Because it would not be tailored to serve the purposes of the UN mission, granting full immunity to defense counsel is not appropriate. However, restricting immunity raises challenges as well. In their Statement and Appeal to Rwanda, ICTR defense attorneys noted that Erlinder’s detention and prosecution “seriously compromises [their] missions by undermining [their] independence and by preventing the carrying out of [their] duties” at the ICTR. The Bagasora et al case is currently awaiting a hearing on appeal, for which all documents have been filed, but no date has yet been assigned. Therefore, Erlinder’s arrest did not prevent the other members of the defense team from carrying out their duties. However, in many other situations, the arrest of defense counsel would impede a defense team’s work on a case, especially at the pre-trial or trial stages. The defense counsel’s restricted ability to carry out his or her duties could infringe on the rights of the accused, as described in Articles 19 and 20 of the ICTR Statute, particularly the right to a fair and expeditious trial. Restricting defense counsels’ immunity from legal action could also be problematic if a state’s laws are not consistent with international norms. For instance, if an ICTR defense lawyer is arrested pursuant to a state’s domestic law that infringes on basic human rights, state sovereignty generally precludes the tribunal from compelling the state to release the lawyer.

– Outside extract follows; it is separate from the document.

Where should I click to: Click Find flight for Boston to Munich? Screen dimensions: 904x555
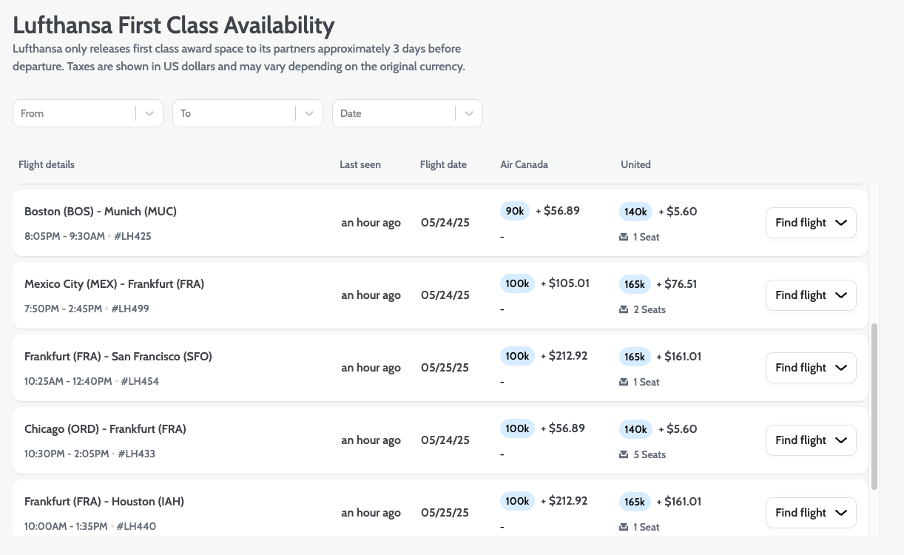pyautogui.click(x=811, y=222)
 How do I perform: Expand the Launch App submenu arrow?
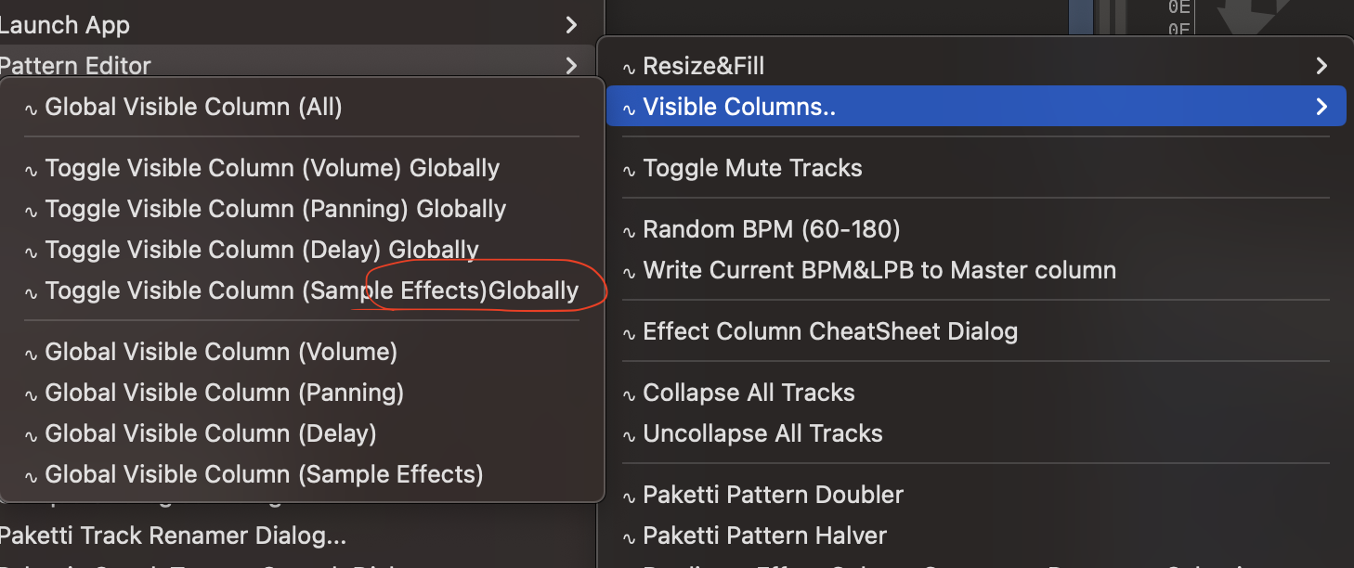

The Appeals Chamber’s ruling reflects the general practice of international courts to limit defense counsel’s immunity from liability under national laws. Article 30 of the ICTY Statute is nearly identical to Article 29 of the ICTR Statute, both of which provide that immunities afforded to the judges, the Prosecutor, the Registrar, and related staff, of the tribunals are those included in the CPIUN. Additionally, Article 18(b) of the Agreement on the Privileges and Immunities of the International Criminal Court incorporates provisions that are nearly identical to those included in Article VI Section 22(b) of the CPIUN, as discussed above. The case of Erlinder’s arrest presented an international tribunal the first opportunity to clarify the boundaries of defense counsel immunity. Although the Appeals Chamber’s decision reflects conventional international law and practice, restricting the immunity of defense counsel, nevertheless, remains controversial.